課題 1:
下に示す本文のうち、「世界一の古書店街と言われる街をぶらぶらして、」から「1978年、株式会社中央公論社(現・中央公論新社)入社。」までの部分をすべて、一字も変えずに書き写してください。
-=-=-
本の話をしたくて、
「ほぼ日の学校」の学校長である
河野通和さんと、神田神保町で待ち合わせをしました。
世界一の古書店街と言われる街をぶらぶらして、
いくつかの古書店をめぐったあと
(お買い物もしましたよ)、
「自家焙煎珈琲 神田伯剌西爾(ぶらじる)」で
コーヒーを飲みながらの、おしゃべり。
夏休みにゆっくり本を読んでみたくなる、
そんな対談になりました。
河野通和さんのプロフィール
河野通和
1953年、岡山市生まれ。編集者。
東京大学文学部ロシア語ロシア文学科卒業後、
1978年、株式会社中央公論社(現・中央公論新社)入社。
雑誌『婦人公論』『中央公論』の編集長を務める。
2008年、株式会社中央公論新社退社。
2009年、株式会社日本ビジネスプレス特別編集顧問就任。
2010年、株式会社新潮社入社、
『考える人』の編集長を務める。
-=-=-
課題 2:
次の記録から、「settings」という文字列を含む行をひとつ残らず集めてください。

抜粋した記録:
-=-=-
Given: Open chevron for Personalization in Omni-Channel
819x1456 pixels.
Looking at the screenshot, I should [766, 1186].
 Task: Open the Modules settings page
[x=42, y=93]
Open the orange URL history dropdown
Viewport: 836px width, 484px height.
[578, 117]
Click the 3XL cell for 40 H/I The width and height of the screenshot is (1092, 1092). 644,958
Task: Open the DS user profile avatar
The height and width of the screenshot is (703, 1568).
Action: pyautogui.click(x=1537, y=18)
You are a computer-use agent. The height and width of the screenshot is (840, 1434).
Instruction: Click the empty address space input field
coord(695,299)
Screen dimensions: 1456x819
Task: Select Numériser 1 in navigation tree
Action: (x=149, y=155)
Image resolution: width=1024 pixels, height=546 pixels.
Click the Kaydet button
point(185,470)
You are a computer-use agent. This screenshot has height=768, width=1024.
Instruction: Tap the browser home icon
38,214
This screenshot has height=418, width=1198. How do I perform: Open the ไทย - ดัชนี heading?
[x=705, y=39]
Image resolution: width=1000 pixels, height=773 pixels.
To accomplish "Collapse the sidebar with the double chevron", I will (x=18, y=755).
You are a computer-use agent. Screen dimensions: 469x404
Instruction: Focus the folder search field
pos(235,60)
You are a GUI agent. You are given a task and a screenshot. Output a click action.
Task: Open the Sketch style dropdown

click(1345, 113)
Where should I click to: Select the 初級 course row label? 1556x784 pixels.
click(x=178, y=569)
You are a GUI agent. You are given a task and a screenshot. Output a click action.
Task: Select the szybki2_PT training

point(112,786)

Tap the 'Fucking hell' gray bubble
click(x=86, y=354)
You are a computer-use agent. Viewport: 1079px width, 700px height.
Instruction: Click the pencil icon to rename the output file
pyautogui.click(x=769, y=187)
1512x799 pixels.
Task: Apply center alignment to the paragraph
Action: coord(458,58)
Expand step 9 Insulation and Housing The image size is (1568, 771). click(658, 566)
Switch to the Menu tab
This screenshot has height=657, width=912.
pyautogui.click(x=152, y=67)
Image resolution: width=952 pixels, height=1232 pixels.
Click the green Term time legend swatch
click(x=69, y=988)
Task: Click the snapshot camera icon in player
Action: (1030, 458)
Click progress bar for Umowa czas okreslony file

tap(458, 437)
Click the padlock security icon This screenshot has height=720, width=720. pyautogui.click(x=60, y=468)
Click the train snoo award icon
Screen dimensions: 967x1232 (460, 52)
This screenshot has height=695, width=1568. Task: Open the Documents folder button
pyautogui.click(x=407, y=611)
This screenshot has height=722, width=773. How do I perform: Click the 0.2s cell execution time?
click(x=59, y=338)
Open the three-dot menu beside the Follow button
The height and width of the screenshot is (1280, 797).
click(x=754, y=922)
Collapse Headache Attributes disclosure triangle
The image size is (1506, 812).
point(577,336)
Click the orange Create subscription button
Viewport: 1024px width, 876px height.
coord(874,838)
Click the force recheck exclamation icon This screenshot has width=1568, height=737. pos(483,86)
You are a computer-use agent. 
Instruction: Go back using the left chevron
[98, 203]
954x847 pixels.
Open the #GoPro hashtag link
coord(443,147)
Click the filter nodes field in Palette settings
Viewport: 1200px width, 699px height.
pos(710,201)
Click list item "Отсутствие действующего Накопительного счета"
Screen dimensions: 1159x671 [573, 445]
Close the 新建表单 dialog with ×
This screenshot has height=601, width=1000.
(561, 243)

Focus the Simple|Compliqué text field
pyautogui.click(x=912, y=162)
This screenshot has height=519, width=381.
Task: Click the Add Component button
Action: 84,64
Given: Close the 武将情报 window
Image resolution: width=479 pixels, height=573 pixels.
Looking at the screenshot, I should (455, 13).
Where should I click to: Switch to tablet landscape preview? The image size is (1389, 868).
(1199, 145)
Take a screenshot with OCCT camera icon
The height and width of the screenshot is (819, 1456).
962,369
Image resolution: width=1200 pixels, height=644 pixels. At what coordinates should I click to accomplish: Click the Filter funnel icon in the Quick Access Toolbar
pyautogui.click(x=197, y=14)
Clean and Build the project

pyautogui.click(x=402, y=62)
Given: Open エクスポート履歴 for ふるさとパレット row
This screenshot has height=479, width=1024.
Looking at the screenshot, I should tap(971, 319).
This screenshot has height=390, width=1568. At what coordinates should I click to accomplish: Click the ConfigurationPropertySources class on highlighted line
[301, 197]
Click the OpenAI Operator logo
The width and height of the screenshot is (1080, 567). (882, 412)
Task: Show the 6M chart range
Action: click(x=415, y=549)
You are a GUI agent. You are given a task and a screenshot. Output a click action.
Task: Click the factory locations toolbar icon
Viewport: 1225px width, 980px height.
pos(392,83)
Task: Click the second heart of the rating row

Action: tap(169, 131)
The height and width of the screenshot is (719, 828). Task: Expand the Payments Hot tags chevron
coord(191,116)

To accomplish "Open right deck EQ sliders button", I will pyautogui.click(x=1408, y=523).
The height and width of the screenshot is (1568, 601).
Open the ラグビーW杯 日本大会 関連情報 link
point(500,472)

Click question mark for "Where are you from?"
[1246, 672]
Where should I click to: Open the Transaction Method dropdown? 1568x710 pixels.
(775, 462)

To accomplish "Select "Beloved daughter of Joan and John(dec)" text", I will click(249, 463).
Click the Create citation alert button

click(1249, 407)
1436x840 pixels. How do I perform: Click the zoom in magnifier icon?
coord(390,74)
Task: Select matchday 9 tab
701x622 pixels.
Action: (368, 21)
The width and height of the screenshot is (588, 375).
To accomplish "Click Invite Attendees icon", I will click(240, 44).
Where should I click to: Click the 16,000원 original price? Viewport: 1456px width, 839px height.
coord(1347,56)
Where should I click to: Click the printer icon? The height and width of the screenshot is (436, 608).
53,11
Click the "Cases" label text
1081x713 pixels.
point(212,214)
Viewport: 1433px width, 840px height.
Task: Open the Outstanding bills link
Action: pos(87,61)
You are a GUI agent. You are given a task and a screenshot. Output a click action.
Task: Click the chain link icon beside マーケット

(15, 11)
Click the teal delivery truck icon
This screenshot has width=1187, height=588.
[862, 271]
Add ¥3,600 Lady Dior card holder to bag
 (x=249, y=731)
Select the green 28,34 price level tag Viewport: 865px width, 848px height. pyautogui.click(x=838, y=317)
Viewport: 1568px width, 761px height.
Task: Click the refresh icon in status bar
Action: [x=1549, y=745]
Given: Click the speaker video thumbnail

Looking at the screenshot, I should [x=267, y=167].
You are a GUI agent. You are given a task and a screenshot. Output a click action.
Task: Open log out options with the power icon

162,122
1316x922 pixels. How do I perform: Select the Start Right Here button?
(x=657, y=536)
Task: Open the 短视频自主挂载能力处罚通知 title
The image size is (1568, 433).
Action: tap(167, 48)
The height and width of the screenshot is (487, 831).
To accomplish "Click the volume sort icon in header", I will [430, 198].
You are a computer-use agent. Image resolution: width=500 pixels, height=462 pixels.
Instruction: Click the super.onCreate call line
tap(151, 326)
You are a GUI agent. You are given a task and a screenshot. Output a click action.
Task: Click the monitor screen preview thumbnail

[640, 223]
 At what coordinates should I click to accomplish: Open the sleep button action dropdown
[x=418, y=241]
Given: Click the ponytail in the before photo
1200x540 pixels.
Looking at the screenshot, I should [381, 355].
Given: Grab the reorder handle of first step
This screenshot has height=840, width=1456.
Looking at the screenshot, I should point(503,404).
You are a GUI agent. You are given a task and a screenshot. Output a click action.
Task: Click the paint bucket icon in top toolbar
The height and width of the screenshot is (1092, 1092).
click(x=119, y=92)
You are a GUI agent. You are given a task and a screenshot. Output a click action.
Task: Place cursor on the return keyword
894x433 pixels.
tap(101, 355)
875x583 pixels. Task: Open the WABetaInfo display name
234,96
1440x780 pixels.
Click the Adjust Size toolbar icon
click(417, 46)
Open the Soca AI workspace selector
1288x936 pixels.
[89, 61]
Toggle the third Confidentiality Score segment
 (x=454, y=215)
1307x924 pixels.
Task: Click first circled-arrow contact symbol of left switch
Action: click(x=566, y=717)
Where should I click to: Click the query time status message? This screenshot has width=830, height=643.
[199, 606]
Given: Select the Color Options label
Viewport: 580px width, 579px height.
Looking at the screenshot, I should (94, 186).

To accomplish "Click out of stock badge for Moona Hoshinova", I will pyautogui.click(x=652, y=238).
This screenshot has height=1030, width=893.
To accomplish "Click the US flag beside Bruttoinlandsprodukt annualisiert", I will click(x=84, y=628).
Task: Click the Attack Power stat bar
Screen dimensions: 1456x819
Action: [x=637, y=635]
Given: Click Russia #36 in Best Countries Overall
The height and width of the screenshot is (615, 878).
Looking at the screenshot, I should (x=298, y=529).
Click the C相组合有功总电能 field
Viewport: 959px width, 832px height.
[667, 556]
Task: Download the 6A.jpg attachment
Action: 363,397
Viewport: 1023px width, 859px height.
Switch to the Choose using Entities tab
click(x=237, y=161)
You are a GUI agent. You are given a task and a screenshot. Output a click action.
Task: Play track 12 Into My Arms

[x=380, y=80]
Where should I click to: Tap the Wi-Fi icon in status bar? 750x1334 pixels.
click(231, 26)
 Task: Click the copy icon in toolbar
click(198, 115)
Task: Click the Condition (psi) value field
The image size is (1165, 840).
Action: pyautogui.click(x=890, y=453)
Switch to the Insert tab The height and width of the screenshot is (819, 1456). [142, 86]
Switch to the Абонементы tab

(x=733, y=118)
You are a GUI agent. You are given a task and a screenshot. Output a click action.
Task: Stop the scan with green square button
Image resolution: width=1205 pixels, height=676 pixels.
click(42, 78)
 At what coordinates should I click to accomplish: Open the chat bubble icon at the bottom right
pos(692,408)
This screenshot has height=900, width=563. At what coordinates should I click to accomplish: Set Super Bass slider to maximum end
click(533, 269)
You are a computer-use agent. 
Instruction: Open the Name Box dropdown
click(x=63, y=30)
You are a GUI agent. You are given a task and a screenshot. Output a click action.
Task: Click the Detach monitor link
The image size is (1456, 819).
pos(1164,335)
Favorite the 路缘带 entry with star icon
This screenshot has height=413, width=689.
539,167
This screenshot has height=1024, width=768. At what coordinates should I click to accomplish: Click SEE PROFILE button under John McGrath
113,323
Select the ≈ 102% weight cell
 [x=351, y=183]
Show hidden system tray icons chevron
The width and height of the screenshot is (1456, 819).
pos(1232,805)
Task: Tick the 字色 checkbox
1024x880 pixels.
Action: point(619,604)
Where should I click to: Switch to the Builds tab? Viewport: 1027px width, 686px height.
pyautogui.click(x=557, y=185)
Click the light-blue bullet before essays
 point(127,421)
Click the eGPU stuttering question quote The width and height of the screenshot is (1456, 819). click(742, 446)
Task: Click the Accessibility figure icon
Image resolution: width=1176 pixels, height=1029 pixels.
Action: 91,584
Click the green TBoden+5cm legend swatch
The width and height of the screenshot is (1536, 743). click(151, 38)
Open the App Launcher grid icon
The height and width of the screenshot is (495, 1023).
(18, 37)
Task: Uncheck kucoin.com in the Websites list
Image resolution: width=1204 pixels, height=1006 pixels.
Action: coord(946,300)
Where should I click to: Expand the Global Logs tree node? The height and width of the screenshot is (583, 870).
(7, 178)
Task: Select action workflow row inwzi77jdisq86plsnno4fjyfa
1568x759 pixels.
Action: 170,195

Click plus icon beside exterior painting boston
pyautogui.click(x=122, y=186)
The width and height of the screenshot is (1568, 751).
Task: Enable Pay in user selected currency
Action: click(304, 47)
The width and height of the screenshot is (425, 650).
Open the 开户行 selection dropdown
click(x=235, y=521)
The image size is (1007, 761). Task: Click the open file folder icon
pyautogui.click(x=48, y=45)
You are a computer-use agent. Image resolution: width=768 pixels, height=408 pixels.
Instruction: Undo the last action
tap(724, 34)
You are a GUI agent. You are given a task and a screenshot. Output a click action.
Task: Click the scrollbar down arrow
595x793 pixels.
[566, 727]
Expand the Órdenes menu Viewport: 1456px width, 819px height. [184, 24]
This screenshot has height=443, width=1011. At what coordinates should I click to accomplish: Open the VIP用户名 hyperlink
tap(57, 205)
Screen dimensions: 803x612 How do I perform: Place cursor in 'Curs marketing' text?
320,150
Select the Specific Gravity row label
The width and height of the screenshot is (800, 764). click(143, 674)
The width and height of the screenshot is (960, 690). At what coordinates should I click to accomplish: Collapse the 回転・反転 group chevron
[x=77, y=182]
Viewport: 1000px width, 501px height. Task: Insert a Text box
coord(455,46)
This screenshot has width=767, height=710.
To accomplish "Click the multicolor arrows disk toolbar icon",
-=-=-
正解 1:
世界一の古書店街と言われる街をぶらぶらして、
いくつかの古書店をめぐったあと
(お買い物もしましたよ)、
「自家焙煎珈琲 神田伯剌西爾(ぶらじる)」で
コーヒーを飲みながらの、おしゃべり。
夏休みにゆっくり本を読んでみたくなる、
そんな対談になりました。
河野通和さんのプロフィール
河野通和
1953年、岡山市生まれ。編集者。
東京大学文学部ロシア語ロシア文学科卒業後、
1978年、株式会社中央公論社(現・中央公論新社)入社。

正解 2:
 Task: Open the Modules settings page
Click the filter nodes field in Palette settings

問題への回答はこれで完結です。